Ann Romney 'Thrilled to Death' by Horse's Olympic Debut
Ann Romney's horse makes its first appearance at the London games.
Aug. 2, 2012 -- Rafalca, the horse famously co-owned by Ann Romney, performed strongly Thursday morning on the first day of Olympics dressage.
After eight previous pairs they earned a score of 70.2. There are still more riders to go tomorrow including the rest of Team USA, but they are in a good place to continue on to the next phase on August 7.
Ann Romney, the wife of presumptive GOP presidential nominee Mitt Romney, cheered on co-owner Jan Ebeling riding Rafalca in the arena at Greenwich Park.
After the performance, Romney hugged Ebeling and said, "It was fabulous!"
Smiling, and wearing a red jacket, she was clearly pleased with their dressage test:
"We've come so far, Jan! Can you believe this?"
Ebeling, who did an interview with NBC News without co-owner, Ann Romney said;
"She was great, she was good," Ebeling said. "I knew she was peaking. Of course this crowd is not something you can ever recreate."
"It was awesome today. I'm so happy," Ebeling, smiling broadly, added. "This has been such an amazing experience."
In an interview with the Associated Press afterwards, Romney said she was "thrilled to death."
"She was consistent and elegant. She did not disappoint. She thrilled me to death," Romney said of Rafalca, who danced to a combination of classical and jazz music, including a saxophone solo.
Consistent she was, performing well-done piaffes, the signature move of the sport. At the completion of the performance, Ebeling took off his top hat, clearly ecstatic to huge cheers from the crowd. He broke out in a wide smile obviously pleased with their performance and he leaned down to give Rafalca a well earned pat on the neck next to her perfectly braided mane.

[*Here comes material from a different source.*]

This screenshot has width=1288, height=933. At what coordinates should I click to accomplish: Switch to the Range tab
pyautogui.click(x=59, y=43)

Audience members waved American flags after the performance and a loud, "Go Rafalca!" could be heard. A beaming Ebeling took a spin around the arena to cheers from the crowd.

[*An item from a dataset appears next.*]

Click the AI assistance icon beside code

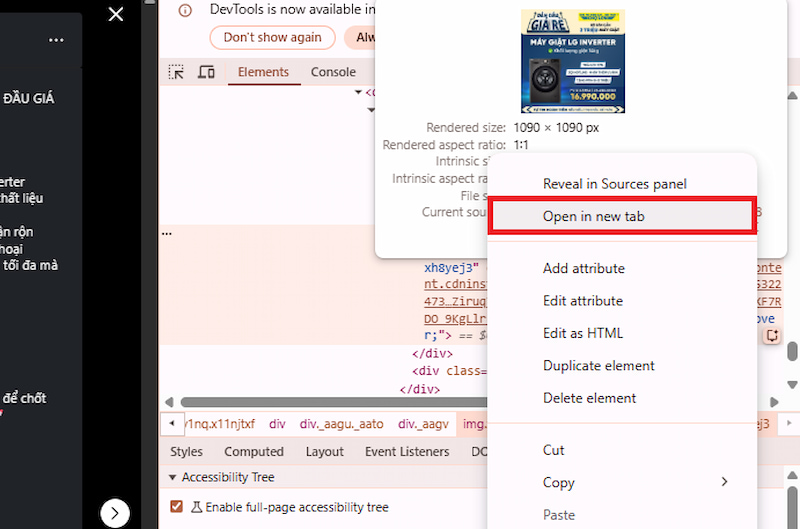772,336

In a nod to how the dressage riders can have a laugh at themselves, foam No. 1 fingers, similar to the one satirist Stephen Colbert uses in his skit to declare dressage the "sport of the summer" were on hand at the Olympic event. Ann Romney sported one during the Olympic trials in Gladstone in June.
Most Americans associate the Olympics with swimming and gymnastics and young, agile bodies, but at the Romney house, all the attention goes to a horse named Rafalca ridden by 53-year-old Ebeling wearing a top hat and tails.
She's part-owned by Ann Romney. And the sport is dressage.
"There will be sobbing and crying."
That's how foremost dressage expert Kenneth Braddick describes what the Olympic competition will be like for the 20,000-plus attendees. Those watching will be "awash in tears," he added, when they hear the patriotic music each rider dances to, and even "hard-bitten guys in the horse business are literally sobbing away."
Although it is celebrating its 100th year as an Olympic sport, dressage, a.k.a. horse ballet, was until recently relatively unknown in the U.S. Not anymore. Colbert named dressage the "sport of the summer." The equestrian discipline gained more attention that any of its enthusiasts could have anticipated when Rafalca, made the Olympics cut in June.
It's rider Ebeling's, as well as Rafalca's, first Olympics. Ebeling and Romney co-own the German-born 15-year-old Oldenburg mare with another woman, Beth Meyer. Ebeling, a German native, became a U.S. citizen in 1998. He is not letting anything shake his focus—not the campaign, not Mitt Romney's overseas trip gaffes, not the media attention.
Braddick says Team USA may be an underdog compared to Germany and Britain for the team medal, but says that the individual contest is wide open.